YOUR GOAL: Leave the pictures out, and repeat exactly each line from the one that holds "Business Blogs (565, 1284)" through the final line of the entries below.

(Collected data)
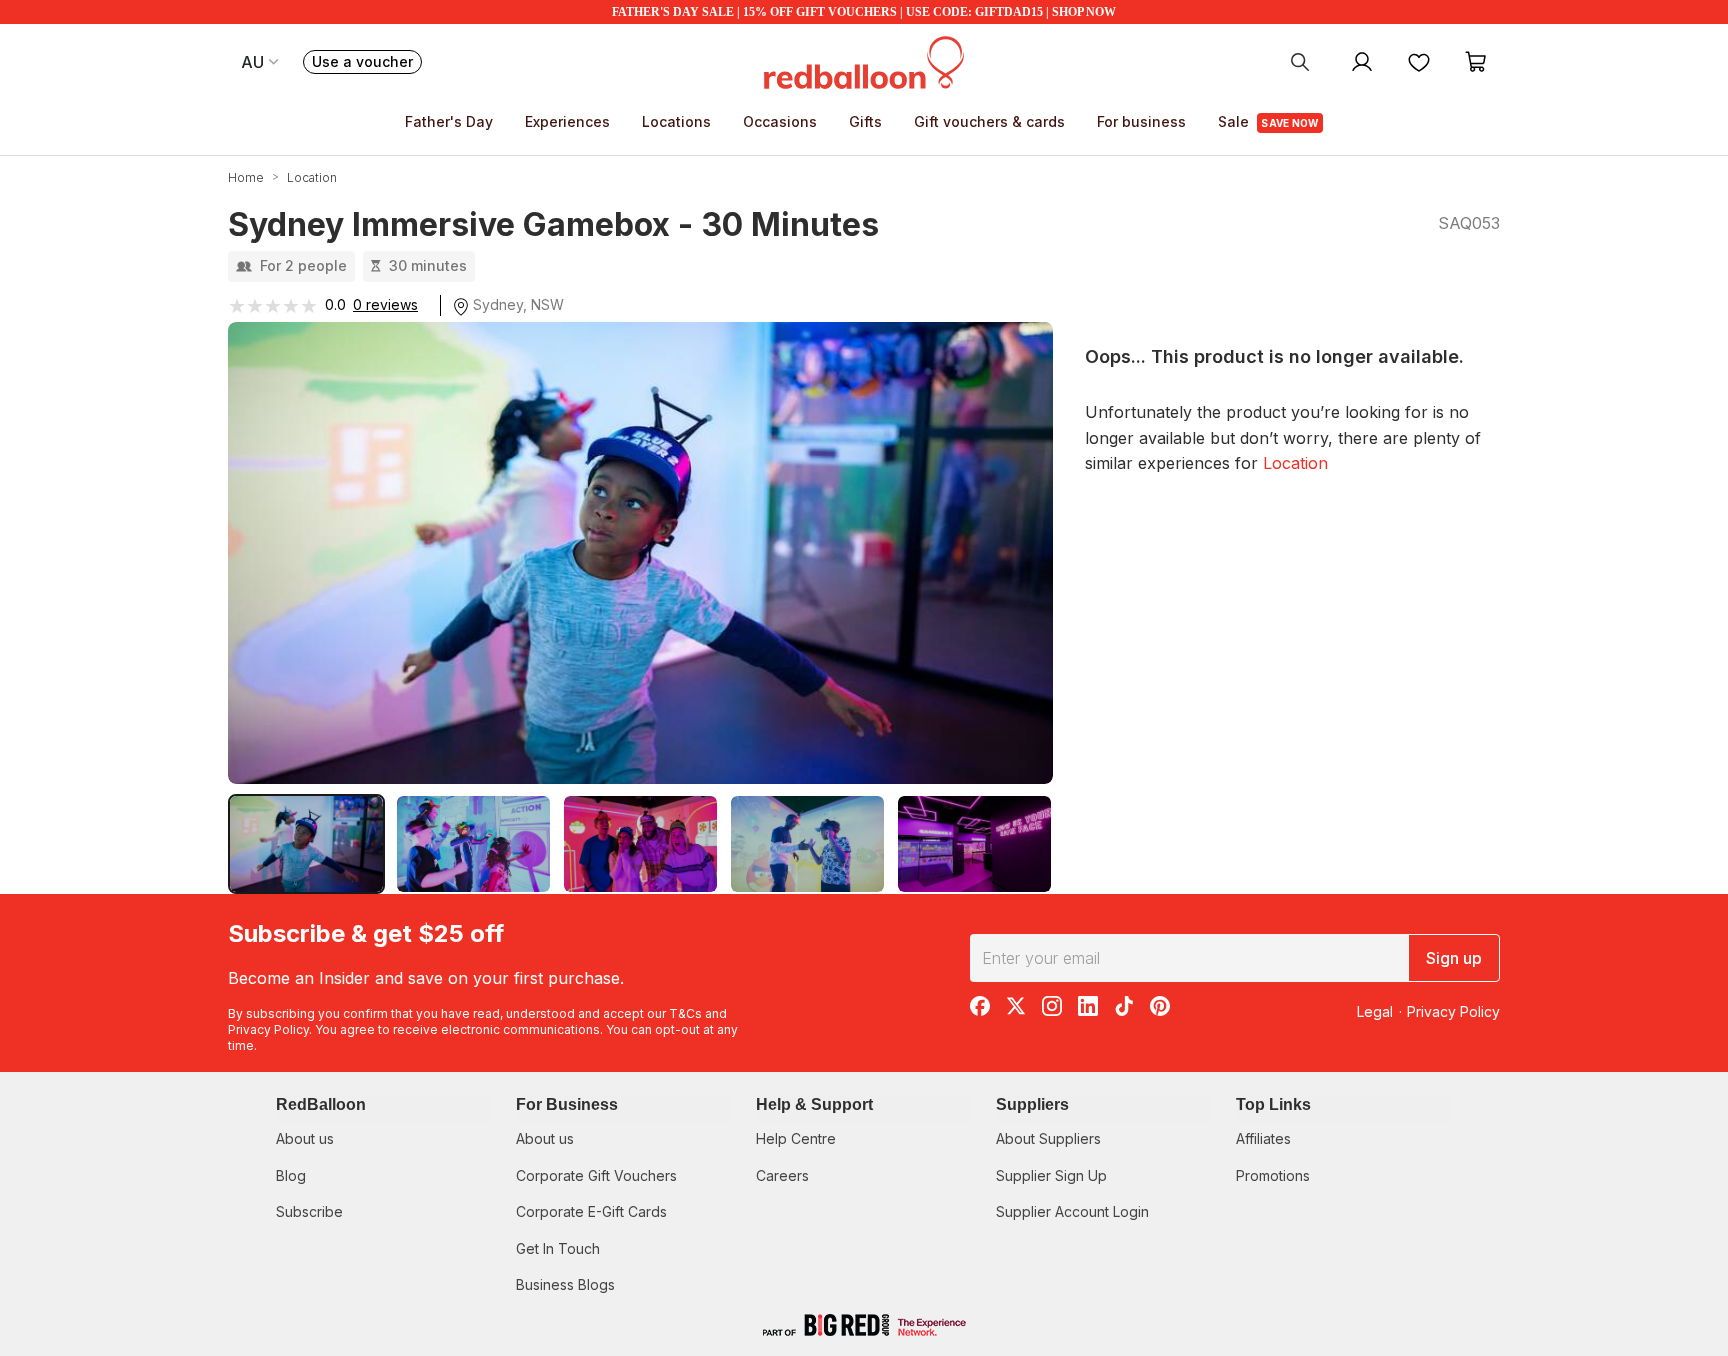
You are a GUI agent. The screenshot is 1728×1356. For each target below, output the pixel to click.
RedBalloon (321, 1104)
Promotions (1273, 1175)
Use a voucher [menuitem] (367, 63)
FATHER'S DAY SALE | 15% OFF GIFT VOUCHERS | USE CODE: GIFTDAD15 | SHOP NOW (864, 12)
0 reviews (385, 304)
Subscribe (309, 1211)
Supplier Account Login (1072, 1211)
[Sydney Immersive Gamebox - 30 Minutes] (306, 844)
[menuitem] (1300, 61)
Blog (291, 1175)
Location (1295, 463)
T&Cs (685, 1013)
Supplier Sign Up (1051, 1175)
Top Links (1273, 1104)
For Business (567, 1104)
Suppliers (1032, 1104)
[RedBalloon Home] (864, 61)
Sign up (1454, 958)
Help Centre (796, 1138)
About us (305, 1138)
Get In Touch (558, 1248)
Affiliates (1263, 1138)
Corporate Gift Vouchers (596, 1175)
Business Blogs (565, 1284)
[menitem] (1419, 61)
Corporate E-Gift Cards (591, 1211)
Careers (782, 1175)
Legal (1375, 1011)
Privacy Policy (268, 1029)
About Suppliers (1048, 1138)
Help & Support (814, 1104)
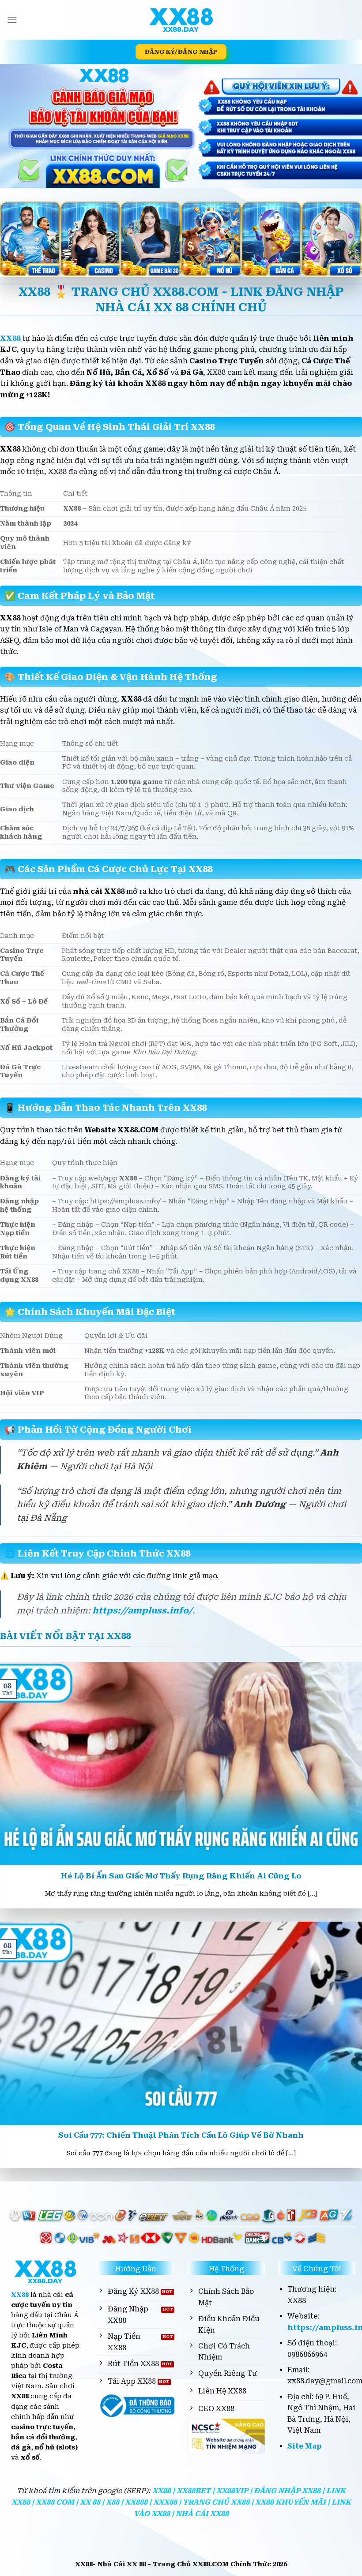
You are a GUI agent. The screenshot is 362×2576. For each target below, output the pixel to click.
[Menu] (12, 19)
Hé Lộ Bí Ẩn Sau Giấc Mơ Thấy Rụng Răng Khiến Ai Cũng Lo (181, 1876)
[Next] (343, 126)
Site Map (304, 2446)
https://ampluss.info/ (142, 1610)
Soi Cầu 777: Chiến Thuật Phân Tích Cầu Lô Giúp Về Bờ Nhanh (181, 2135)
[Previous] (18, 126)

ANSWER BOX:
Business Blogs (565, 1284)
[menitem] (1419, 61)
Corporate E-Gift Cards (591, 1211)
Careers (782, 1175)
Legal (1375, 1011)
Privacy Policy (268, 1029)
About Suppliers (1048, 1138)
Help & Support (814, 1104)
You are a GUI agent. The screenshot is 362×2576. For each target below, output the pixel to click.
[Menu] (12, 19)
Hé Lộ Bí Ẩn Sau Giấc Mơ Thấy Rụng Răng Khiến Ai Cũng Lo (181, 1876)
[Next] (343, 126)
Site Map (304, 2446)
https://ampluss.info/ (142, 1610)
Soi Cầu 777: Chiến Thuật Phân Tích Cầu Lô Giúp Về Bờ Nhanh (181, 2135)
[Previous] (18, 126)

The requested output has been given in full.